Dean Wingrin, defenceWeb – 12 December 2022
Recently retired Chief of the SA Navy (SAN) Vice Admiral Mosiwa Hlongwane says the maritime service intends expanding utilisation of the “Project Thusano” Cuban repair team for SAN ship equipment and dockyard infrastructure repair.
Speaking at last week’s Change of Command Parade at Naval Base (NB) Simon’s Town, Hlongwane said: “As regards Project Thusano, we intend to expand utilisation of the Cuban repair team to areas such as fleet maintenance for ships’ equipment, maintenance and repairs and to the Armscor dockyard for repairs on synchro lift, mobile cranes, pumps, power generating equipment, small boat propulsion systems and general mechanical and/or electrical maintenance”.
The Project Thusano repair team will be deployed at Simon’s Town and will be utilised as required to service other naval units.
Armscor, the State-owned defence and security acquisition agency which manages and operates the naval dockyard since 2007, previously indicated a declining defence budget allocation was impacting on maintenance and repairs of the SAN fleet.
==============================
Repeat, word for word, everything in the Project Thusano article from "Dean Wingrin, defenceWeb" down to "dockyard infrastructure repair.".

◆ **INFORMATION SHOWN**:
==============================
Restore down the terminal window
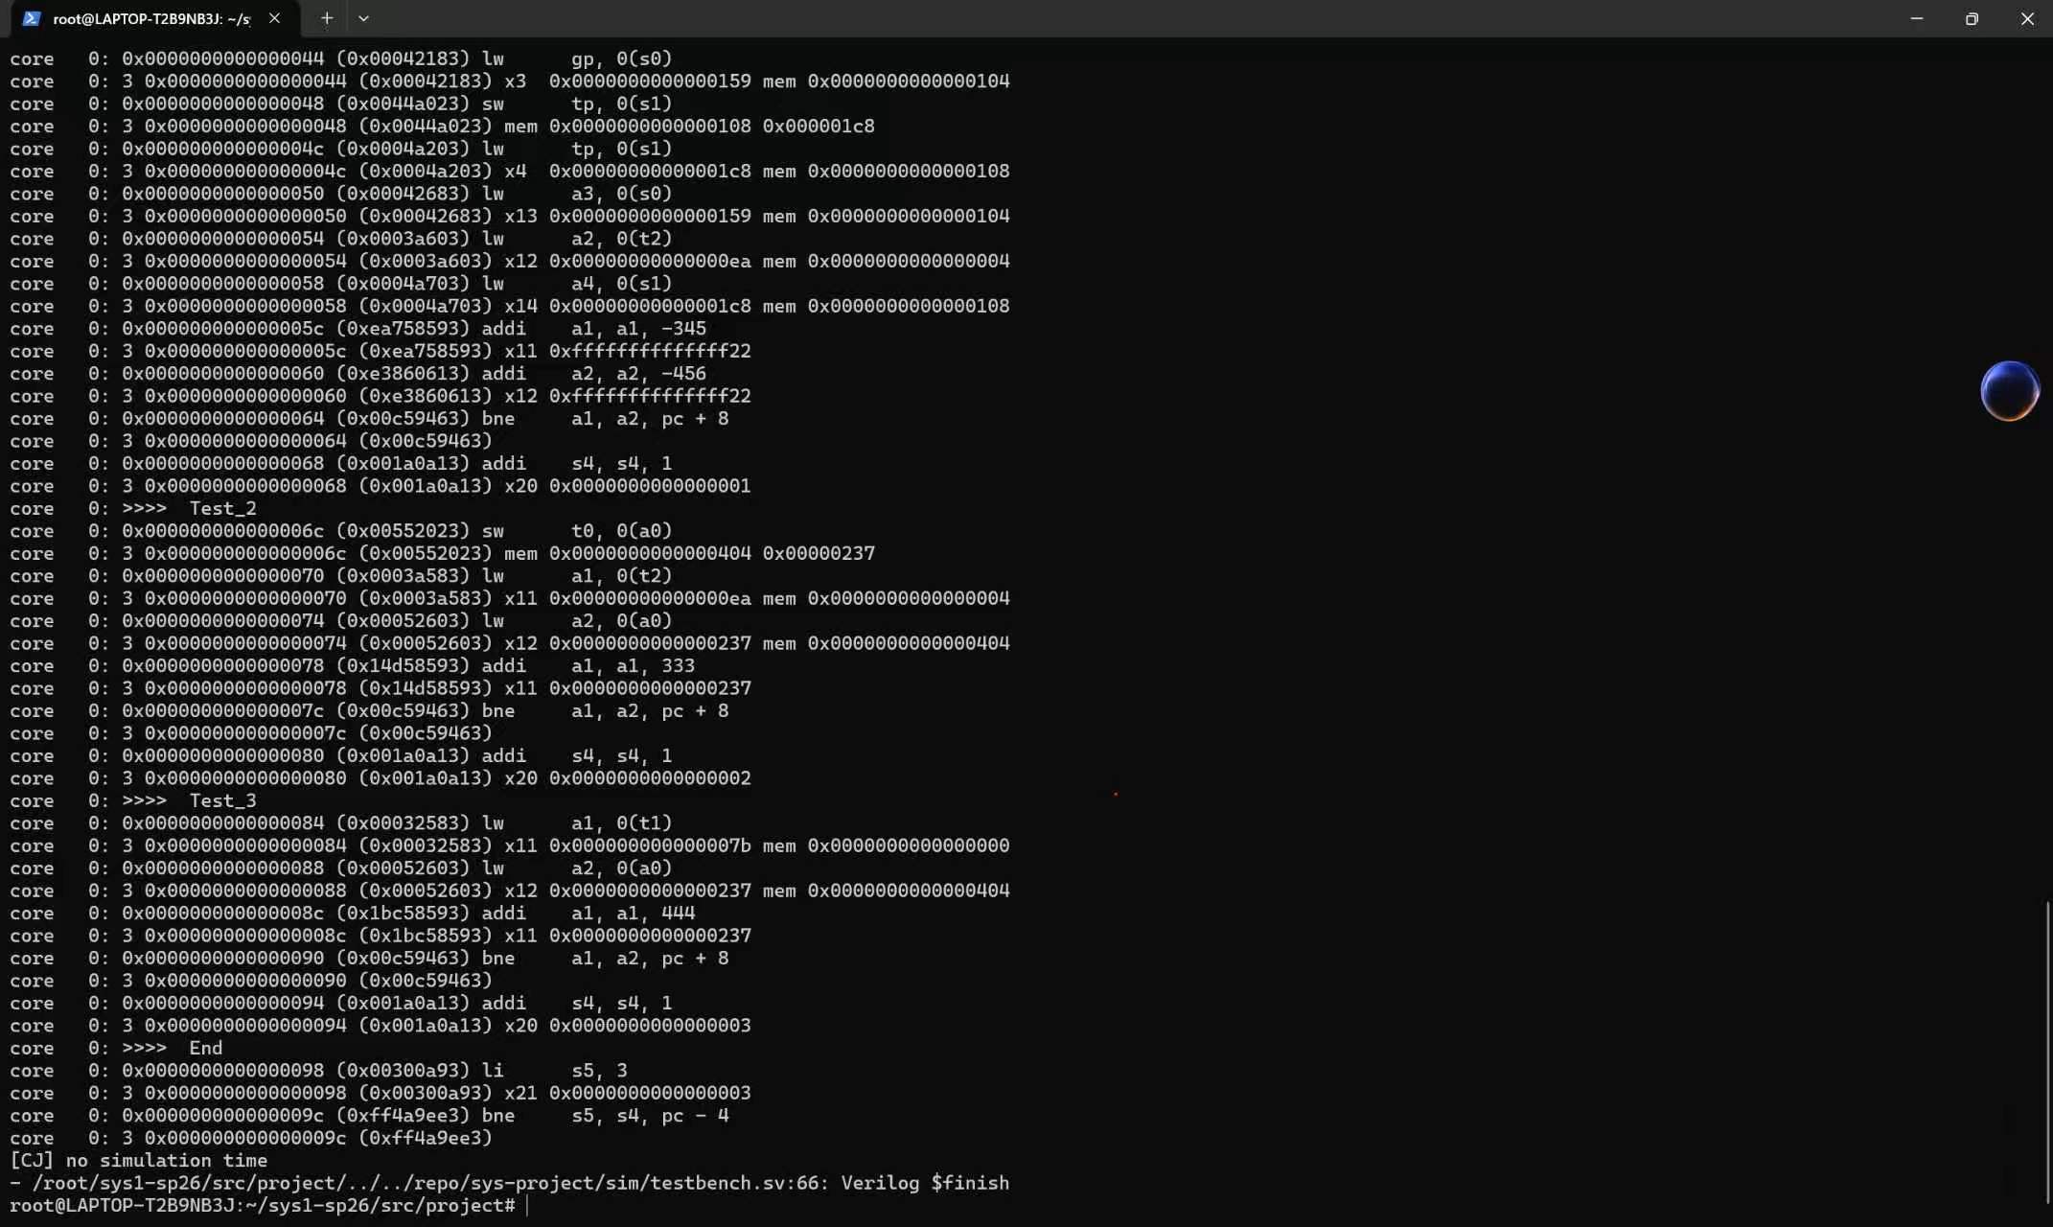The image size is (2053, 1227). click(x=1972, y=18)
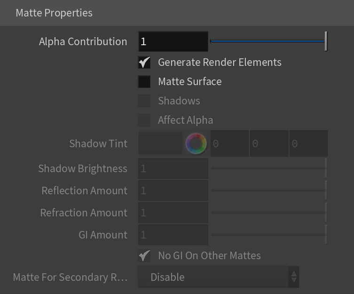Toggle the Affect Alpha checkbox

pyautogui.click(x=144, y=120)
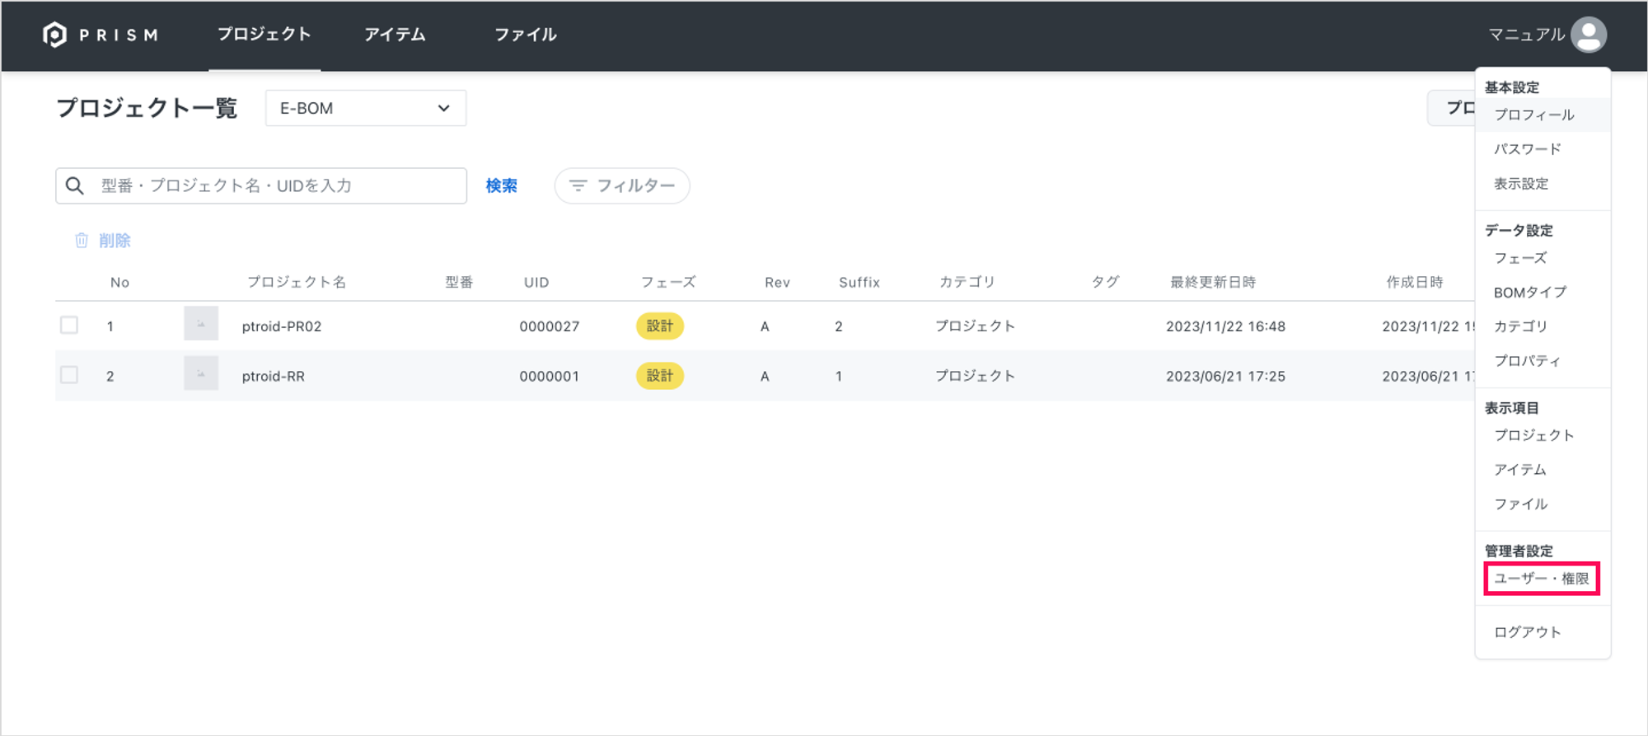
==============================
◆ **ANSWER BOX**:
Dean Wingrin, defenceWeb – 12 December 2022
Recently retired Chief of the SA Navy (SAN) Vice Admiral Mosiwa Hlongwane says the maritime service intends expanding utilisation of the “Project Thusano” Cuban repair team for SAN ship equipment and dockyard infrastructure repair.